Martin Hirsch, ancien Secrétaire d’Etat, déplore « une société vieillissante » Comment y remédier ? « Il faut refaire le suffrage censitaire et donner deux voix aux jeunes quand les vieux en ont qu’une. Il faut donner autant de voix qu’on a d’années d’espérance de vie (…) Quelqu’un qui a 40 ans devant lui devrait avoir 40 voix, quand celui qui n’a plus que 5 ans devant lui ne devrait avoir que 5 voix. »

Bernard Spitz, ancien conseiller de Michel Rocard, définit le papy-krach comme « le casse du siècle, aux dépens des jeunes générations (…) la plus incroyable spoliation générationnelle de notre histoire, en temps de paix. » Rien de moins !

Alain MINC est sur la même longueur d’ondes : « J’ai un père qui a 102 ans. Il a été hospitalisé 15 jours dans un service de pointe. Il en est sorti. La collectivité a dépensé 100 000 euros pour soigner un homme de 102 ans.

C’est un luxe immense, extraordinaire, pour lui donner seulement quelques mois ou quelques années de vie supplémentaires.

Je pense qu’il va bien falloir s’interroger sur le fait de savoir comment on va récupérer les dépenses médicales des très vieux, en ne mettant pas à contribution leur patrimoine, quand ils en ont un, ou le patrimoine de leurs ayants droit. » Alain Minc ne dit pas à partir de quel âge il ne serait plus nécessaire de soigner les gens et finalement qui peut décider qu’à partir de tel âge la VIE n’aurait plus de sens.

Ces discours, dont on remarquera qu’ils proviennent tous des élites libérales, contribuent à alimenter autour de la vieillesse une vision catastrophiste et défaitiste, en particulier sur le coût démesuré de la prise en charge.

Alors que les discours raciste et sexiste sont passibles des tribunaux, l’âgisme est le cas d’espèce où le discours discriminant est clairement affiché, développé, revendiqué à l’instar des hommes et femmes politiques, journalistes, économistes qui véhiculent une culture ouvertement âgiste.

Là aussi, le détour sémantique n’est pas inutile.
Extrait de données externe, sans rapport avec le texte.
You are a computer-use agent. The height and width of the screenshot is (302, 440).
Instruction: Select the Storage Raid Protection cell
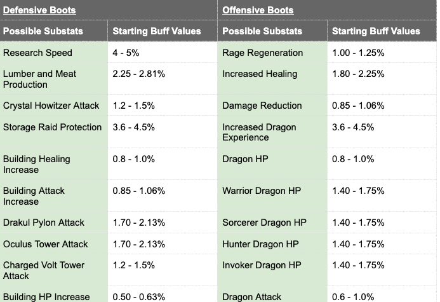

L’âgisme commence dans les termes et expressions employés. Qu’il nous suffise d’illustrer notre propos en mentionnant le placement, le maintien à domicile, le fardeau de l’aidant, la prise en charge, les unités d’hébergement renforcé (UHR), les établissements d’hébergement pour personnes âgées dépendantes (EHPAD), le « tsunami gériatrique », le vieillissement de la population présenté comme un « fléau ». La stigmatisation (involontaire ?) est évidente dans l’utilisation du jargon bureaucratique.

En fait, jeunisme et âgisme se nourrissent l’un l’autre, s’auto-entretiennent et par là même créent les conditions pour que prospère un contexte culturel gérontophobe, lequel rejaillit sur l’environnement des personnes âgées dans son ensemble et contribue à déprécier les établissements et services, les personnes qui y travaillent jusqu’à penser que les métiers de la gérontologie seraient considérés comme une punition. Les media véhiculent cette image (« Voyage au cœur des « mouroirs »).

Le jeunisme ambiant, l’idéologie économique, la marchandisation de la société ne font pas bon ménage avec l’idée généreuse qui consiste à redonner ses lettres de noblesse à une vieillesse injustement décriée. Les valeurs individualistes combinées à celles de l’argent contribuent à façonner l’ « idéologie moderne » dans une société qui a perdu bien des repères. Il ne s’agit pas d’opposer, sous le fallacieux prétexte de rapports de forces démographiques, un « pouvoir gris » au reste de la société. Bien au contraire, il convient de restaurer les conditions optimales d’une société harmonieuse, c'est-à-dire d’une société pour tous les âges, une société où les générations vivent ensemble.